[Dataset items]
::::

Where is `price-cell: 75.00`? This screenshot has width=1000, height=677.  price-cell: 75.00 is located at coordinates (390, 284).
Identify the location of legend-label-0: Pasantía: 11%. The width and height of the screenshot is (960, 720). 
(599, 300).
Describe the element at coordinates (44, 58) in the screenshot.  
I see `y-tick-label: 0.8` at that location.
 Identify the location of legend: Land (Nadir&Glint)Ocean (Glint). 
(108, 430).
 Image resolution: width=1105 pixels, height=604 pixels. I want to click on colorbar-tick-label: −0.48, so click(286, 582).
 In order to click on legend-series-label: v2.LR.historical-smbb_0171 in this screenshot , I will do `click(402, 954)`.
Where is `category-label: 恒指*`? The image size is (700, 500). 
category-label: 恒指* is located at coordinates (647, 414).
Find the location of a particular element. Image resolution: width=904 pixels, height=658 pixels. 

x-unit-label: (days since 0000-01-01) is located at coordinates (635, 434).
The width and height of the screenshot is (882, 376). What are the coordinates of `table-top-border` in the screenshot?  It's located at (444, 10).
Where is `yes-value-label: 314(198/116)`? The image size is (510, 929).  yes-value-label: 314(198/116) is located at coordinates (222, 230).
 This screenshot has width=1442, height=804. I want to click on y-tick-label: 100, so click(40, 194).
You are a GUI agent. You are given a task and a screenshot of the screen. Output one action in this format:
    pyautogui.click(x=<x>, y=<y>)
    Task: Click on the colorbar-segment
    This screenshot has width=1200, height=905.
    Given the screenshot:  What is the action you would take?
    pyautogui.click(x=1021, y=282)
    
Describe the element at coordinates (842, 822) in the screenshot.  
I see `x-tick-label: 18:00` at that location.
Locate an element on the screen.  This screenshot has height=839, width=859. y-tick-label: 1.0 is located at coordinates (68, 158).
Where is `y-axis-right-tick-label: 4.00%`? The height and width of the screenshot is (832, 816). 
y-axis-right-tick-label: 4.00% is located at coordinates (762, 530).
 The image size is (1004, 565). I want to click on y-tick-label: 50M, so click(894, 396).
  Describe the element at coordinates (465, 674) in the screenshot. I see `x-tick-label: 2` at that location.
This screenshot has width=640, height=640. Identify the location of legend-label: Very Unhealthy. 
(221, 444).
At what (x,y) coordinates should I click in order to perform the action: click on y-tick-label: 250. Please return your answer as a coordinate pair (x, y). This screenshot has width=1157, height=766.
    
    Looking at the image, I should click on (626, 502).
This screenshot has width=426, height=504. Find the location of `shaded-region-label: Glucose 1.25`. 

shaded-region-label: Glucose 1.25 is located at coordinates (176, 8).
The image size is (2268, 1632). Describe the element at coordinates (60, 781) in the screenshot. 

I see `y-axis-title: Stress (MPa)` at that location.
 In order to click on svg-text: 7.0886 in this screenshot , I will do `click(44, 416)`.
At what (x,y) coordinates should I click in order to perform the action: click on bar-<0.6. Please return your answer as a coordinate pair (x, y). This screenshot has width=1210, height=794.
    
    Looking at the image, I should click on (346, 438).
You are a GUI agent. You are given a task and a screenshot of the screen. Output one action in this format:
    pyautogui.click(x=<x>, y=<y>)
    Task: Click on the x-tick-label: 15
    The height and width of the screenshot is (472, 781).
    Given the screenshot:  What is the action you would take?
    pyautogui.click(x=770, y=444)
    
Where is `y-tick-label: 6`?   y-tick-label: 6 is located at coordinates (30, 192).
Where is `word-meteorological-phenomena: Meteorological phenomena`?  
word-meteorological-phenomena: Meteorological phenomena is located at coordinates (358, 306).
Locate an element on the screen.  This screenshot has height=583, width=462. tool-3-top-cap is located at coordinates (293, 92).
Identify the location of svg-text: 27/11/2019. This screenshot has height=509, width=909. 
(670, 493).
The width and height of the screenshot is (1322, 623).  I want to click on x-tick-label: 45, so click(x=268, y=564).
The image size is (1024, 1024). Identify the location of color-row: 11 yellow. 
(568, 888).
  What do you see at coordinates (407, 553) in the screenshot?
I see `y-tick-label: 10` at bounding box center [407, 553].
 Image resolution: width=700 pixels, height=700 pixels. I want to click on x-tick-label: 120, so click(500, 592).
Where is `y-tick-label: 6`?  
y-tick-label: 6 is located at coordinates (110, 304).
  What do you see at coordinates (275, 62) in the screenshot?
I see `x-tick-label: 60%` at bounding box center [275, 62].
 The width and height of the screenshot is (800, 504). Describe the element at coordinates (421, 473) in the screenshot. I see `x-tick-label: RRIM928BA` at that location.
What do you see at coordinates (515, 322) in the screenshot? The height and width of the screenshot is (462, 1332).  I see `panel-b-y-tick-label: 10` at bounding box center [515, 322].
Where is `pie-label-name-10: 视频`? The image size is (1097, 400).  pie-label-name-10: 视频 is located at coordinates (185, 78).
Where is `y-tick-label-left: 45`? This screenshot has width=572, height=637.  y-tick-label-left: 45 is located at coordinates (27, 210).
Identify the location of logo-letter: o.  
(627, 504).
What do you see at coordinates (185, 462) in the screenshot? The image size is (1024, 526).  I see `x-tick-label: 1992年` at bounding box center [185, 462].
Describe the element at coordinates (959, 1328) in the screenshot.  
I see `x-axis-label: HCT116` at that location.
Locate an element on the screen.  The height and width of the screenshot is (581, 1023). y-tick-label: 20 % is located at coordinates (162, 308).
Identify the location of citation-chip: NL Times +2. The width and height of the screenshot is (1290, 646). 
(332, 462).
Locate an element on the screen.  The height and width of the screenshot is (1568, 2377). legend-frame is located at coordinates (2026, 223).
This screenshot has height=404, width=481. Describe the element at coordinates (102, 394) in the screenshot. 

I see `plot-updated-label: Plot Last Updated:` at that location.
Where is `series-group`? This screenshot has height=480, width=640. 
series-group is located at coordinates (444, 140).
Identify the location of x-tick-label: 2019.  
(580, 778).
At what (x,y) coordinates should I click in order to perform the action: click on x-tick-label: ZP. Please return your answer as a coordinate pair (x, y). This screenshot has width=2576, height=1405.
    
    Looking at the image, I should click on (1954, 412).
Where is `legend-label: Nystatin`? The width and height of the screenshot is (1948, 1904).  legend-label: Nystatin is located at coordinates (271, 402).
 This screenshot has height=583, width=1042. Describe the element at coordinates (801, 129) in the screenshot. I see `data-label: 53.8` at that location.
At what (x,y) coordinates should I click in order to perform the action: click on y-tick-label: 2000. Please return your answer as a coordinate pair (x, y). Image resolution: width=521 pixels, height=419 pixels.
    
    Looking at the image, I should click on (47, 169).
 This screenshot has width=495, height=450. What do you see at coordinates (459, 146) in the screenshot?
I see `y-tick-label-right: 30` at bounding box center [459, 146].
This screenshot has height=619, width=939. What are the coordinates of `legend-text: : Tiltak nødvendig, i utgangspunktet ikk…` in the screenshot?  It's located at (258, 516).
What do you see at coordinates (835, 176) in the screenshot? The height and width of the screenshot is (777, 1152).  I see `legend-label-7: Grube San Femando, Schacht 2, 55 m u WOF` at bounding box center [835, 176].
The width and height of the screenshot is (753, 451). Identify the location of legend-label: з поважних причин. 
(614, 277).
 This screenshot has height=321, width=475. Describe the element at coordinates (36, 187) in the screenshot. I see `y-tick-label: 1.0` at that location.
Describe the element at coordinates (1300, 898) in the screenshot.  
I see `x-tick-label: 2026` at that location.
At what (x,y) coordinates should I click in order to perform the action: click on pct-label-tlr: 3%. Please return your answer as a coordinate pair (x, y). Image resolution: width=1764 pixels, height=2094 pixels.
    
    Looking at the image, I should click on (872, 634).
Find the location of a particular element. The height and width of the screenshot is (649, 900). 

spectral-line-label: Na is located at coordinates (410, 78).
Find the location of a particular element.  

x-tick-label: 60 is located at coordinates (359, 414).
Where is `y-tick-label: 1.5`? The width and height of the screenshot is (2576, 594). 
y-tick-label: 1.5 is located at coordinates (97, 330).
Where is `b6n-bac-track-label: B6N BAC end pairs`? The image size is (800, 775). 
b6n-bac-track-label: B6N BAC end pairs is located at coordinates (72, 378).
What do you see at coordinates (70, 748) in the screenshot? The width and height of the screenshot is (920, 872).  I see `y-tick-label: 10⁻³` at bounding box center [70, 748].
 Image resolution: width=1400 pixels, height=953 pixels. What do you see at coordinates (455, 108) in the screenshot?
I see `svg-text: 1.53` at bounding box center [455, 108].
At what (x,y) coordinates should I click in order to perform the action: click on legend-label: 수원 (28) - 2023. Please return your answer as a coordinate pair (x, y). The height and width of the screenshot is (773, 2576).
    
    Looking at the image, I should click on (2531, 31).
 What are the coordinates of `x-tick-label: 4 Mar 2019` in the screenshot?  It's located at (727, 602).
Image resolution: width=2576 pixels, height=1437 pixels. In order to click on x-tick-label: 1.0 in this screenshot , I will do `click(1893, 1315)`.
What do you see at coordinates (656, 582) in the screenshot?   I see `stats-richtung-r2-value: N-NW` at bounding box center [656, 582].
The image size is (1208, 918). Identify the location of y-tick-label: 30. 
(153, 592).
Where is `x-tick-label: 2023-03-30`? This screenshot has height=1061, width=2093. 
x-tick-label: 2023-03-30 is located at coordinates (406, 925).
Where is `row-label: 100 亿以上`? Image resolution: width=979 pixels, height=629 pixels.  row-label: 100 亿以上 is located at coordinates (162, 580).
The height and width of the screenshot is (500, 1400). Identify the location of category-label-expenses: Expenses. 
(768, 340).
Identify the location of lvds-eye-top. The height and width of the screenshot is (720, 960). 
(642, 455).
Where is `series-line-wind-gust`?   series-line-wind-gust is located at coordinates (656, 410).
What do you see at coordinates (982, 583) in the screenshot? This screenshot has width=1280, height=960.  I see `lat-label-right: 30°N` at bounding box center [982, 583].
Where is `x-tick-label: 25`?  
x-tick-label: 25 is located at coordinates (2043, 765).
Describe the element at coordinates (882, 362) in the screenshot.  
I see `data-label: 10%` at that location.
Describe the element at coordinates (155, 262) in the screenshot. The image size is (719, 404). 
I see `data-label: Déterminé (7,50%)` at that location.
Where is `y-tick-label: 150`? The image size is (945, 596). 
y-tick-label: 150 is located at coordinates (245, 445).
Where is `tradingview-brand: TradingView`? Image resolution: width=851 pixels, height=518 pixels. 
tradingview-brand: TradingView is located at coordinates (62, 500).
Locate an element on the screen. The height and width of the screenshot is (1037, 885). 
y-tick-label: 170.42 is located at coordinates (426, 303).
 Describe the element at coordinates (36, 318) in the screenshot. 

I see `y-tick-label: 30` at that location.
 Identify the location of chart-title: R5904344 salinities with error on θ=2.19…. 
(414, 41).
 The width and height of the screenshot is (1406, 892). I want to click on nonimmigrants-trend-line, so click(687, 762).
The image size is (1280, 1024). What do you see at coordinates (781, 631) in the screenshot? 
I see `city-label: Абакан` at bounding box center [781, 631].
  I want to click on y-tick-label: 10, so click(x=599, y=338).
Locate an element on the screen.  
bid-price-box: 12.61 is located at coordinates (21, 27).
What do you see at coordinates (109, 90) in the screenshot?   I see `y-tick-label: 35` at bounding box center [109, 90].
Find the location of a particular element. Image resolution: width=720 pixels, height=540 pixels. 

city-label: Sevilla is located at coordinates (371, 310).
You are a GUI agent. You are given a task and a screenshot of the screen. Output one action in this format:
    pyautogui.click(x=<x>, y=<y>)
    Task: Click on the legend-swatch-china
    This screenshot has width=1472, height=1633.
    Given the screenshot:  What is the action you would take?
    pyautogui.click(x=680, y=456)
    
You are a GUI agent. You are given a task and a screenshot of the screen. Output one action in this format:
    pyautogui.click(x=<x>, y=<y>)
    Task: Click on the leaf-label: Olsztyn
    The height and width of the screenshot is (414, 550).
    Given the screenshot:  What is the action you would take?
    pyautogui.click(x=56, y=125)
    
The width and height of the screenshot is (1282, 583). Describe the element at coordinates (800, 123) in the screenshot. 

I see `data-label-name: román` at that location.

::::

### REQUIREMENT
Put the lines above into a Markdown table with the columns Row and Line, leaving out blank lines. Include only the lines from the first one through the line containing "category-label: 恒指* is", counting both ends.

### WRITTEN ANSWER
| Row | Line |
|---|---|
| 1 | Where is `price-cell: 75.00`? This screenshot has width=1000, height=677.  price-cell: 75.00 is located at coordinates (390, 284). |
| 2 | Identify the location of legend-label-0: Pasantía: 11%. The width and height of the screenshot is (960, 720).  |
| 3 | (599, 300). |
| 4 | Describe the element at coordinates (44, 58) in the screenshot.   |
| 5 | I see `y-tick-label: 0.8` at that location. |
| 6 |  Identify the location of legend: Land (Nadir&Glint)Ocean (Glint).  |
| 7 | (108, 430). |
| 8 |  Image resolution: width=1105 pixels, height=604 pixels. I want to click on colorbar-tick-label: −0.48, so click(286, 582). |
| 9 |  In order to click on legend-series-label: v2.LR.historical-smbb_0171 in this screenshot , I will do `click(402, 954)`. |
| 10 | Where is `category-label: 恒指*`? The image size is (700, 500).  |
| 11 | category-label: 恒指* is located at coordinates (647, 414). |